Tuesday, August 20, 2013

Teaching Teenagers that Sex is a Gift



Someone pointed me to this article titled "How Do You Feel About Sex and Teenage Sleepovers?" by Soraya Chemaly on Huffingtonpost.com this week. The entire article is an interesting read as an example of a worldview that encourages "healthy" sexual activity for teenagers. What really hit me, however, was this paragraph:

If you aren't comfortable with your own sexuality or challenging deeply-embedded ideas about sex being "bad," can you teach your kids anything different? In defiance of socially conservative mythology, approaches that are positive about sex do not lead to licentiousness, STDs, abortions and despair. On the contrary, the more you teach children about healthy, responsible sex, the more likely they are to treat sex in healthy, responsible ways. In general, they are more knowledgeable, more emotionally mature about it and "safer" in the scary-sex way. It goes a long way to understanding why the rate of teen pregnancy is the U.S. is four times that in the Netherlands, for example. (Emphasis added)

Here's the thing that bugged me most about that paragraph in Chemaly's article: She's right.

Well, not completely right. You don't have to be in youth ministry very long to understand that teenagers who experience sexual relationships are rarely--if ever--unaffected by severe and painful emotional and physical consequences that are conveniently omitted from sitcoms where everyone seems to be hooking up with almost zero consequences at all. So for the most part, I disagree with the article, especially her main point that encouraging teenagers to have sex with their significant others is a good and healthy thing to do. The statement that she's partly right about is the one I emphasized above:

If you aren't comfortable with your own sexuality or challenging deeply-embedded ideas about sex being "bad," can you teach your kids anything different?

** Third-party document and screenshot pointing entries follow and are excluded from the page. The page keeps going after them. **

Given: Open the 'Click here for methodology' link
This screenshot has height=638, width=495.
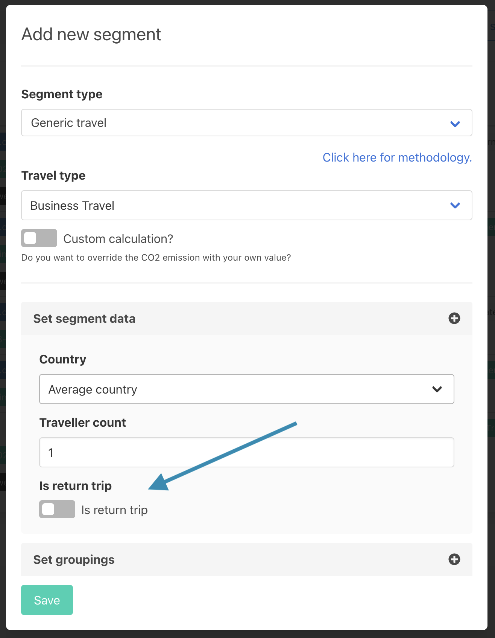Looking at the screenshot, I should tap(397, 157).
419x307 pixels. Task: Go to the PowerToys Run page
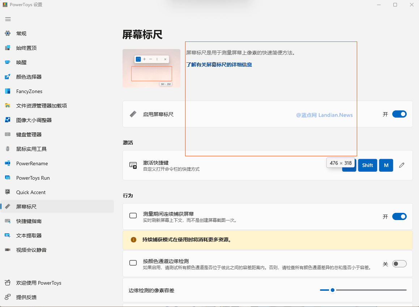coord(33,178)
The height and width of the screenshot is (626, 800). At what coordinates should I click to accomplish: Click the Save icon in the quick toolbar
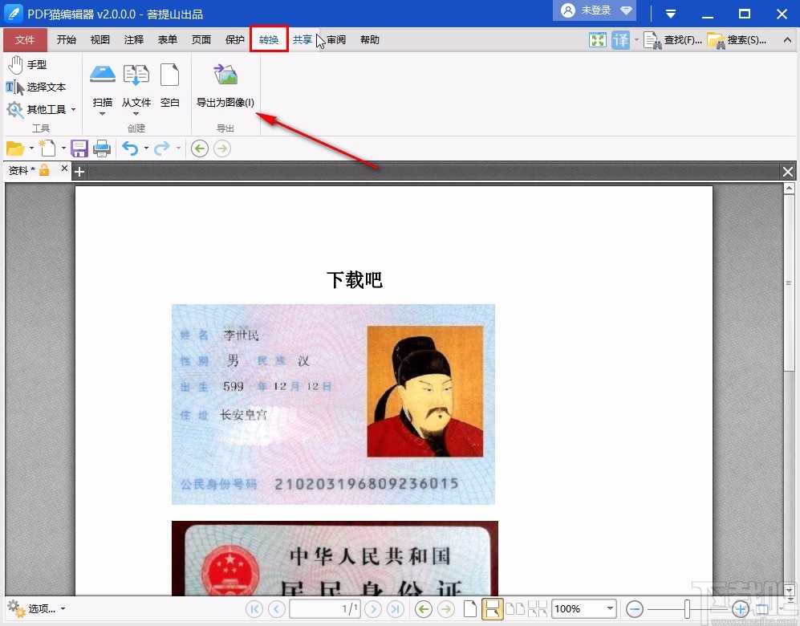click(79, 148)
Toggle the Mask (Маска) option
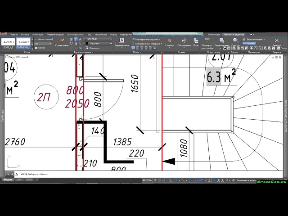The width and height of the screenshot is (288, 216). 41,47
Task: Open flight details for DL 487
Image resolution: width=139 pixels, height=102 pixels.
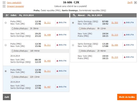Action: pos(47,87)
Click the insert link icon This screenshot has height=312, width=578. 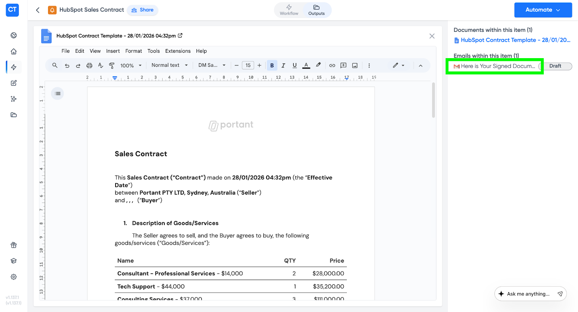click(x=332, y=65)
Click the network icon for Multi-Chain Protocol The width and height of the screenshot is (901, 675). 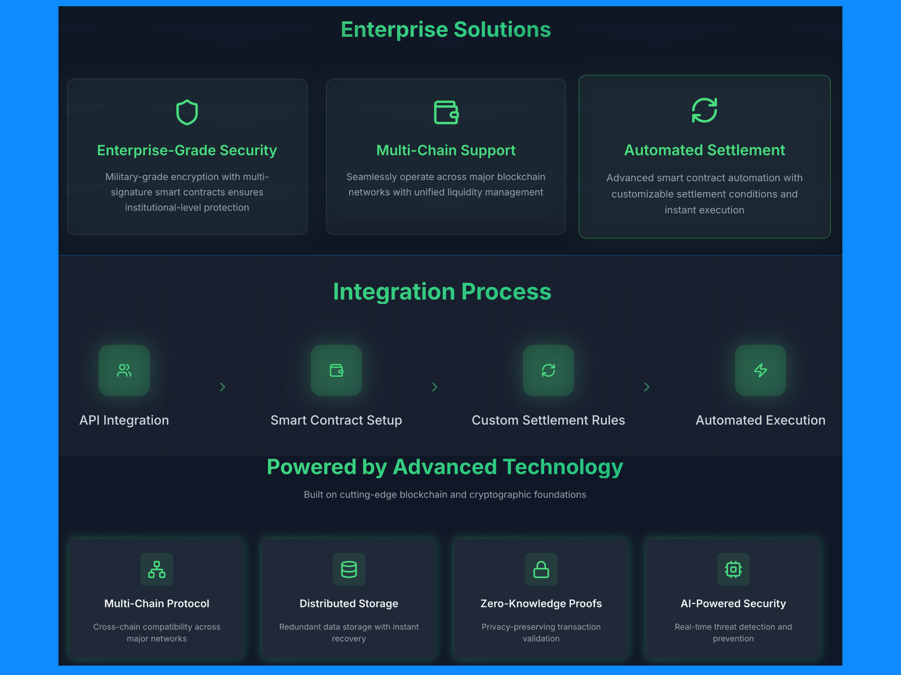[157, 569]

Now, there's a bit of a straw man argument going on here. If you read the whole article, it's pretty clear that Chemaly thinks that only ignorant and bigoted people (no exaggeration) advocate for abstinence among teenagers anymore. To make her point, she tries to paint everyone who thinks that it's not healthy for teenagers to engage in sexual relationships with the same brush. However, she's right in that if we treat sex as something that is inherently bad--as many of us believe because of what we were told and not told about sex as teenagers--how can we teach teenagers what is good about sex? With that in mind, she asks some important questions:

Would you rather teach your kids that sex is dangerous and forbidden or that it is permissible and... well, awesome? Are you a "responsible-sex-is-good" parent, or more in the "scare-them-silly" camp?

In essence, it seems that she believes there are only two options when it comes to talking to teenagers about sex:

  1. Talk about sex openly and encourage teenagers to have sexual relationships, or
  2. Tell them sex is bad, evil, and wrong (and pray they never want to try it)


The problem is that all too often, we (parents and youth workers) somehow believe that these are the only two options as well. Realizing that the first option isn't a good one, we fall back to the second one and try to scare kids out of having sex (which doesn't work, by the way). To fill the gap, I'd like to offer a third way of approaching the conversation about sex: Tell the truth. Namely that sex is an amazing gift.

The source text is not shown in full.